Data for this exercise:
◆ ◆ ◆ ◆

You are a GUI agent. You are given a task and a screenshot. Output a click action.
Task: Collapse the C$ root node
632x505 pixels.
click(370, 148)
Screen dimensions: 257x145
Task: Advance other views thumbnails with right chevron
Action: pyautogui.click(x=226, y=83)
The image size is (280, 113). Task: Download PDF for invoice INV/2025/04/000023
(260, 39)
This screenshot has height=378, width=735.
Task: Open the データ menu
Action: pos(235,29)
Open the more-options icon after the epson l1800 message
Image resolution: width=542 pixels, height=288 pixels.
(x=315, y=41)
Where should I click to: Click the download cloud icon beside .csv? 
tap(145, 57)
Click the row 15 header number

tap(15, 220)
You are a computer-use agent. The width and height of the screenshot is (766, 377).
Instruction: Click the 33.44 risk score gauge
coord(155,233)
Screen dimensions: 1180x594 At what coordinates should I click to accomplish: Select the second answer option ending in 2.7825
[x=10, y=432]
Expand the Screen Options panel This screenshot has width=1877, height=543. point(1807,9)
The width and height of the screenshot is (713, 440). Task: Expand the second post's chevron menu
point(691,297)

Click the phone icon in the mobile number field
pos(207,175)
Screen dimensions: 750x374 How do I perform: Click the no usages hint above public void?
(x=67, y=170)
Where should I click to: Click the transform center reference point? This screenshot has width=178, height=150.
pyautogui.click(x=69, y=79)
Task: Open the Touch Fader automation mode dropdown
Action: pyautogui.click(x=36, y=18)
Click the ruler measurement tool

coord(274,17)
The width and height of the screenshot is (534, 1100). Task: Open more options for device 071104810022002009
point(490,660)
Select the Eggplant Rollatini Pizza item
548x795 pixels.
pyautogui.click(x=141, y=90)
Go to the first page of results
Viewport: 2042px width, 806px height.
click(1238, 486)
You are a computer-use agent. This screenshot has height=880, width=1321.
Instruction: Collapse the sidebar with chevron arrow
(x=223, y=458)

◆ ◆ ◆ ◆

Your goal: Your answer should consist of the lines above that hold the word "computer".

Exercise result:
You are a computer-use agent. The width and height of the screenshot is (766, 377).
You are a computer-use agent. This screenshot has height=880, width=1321.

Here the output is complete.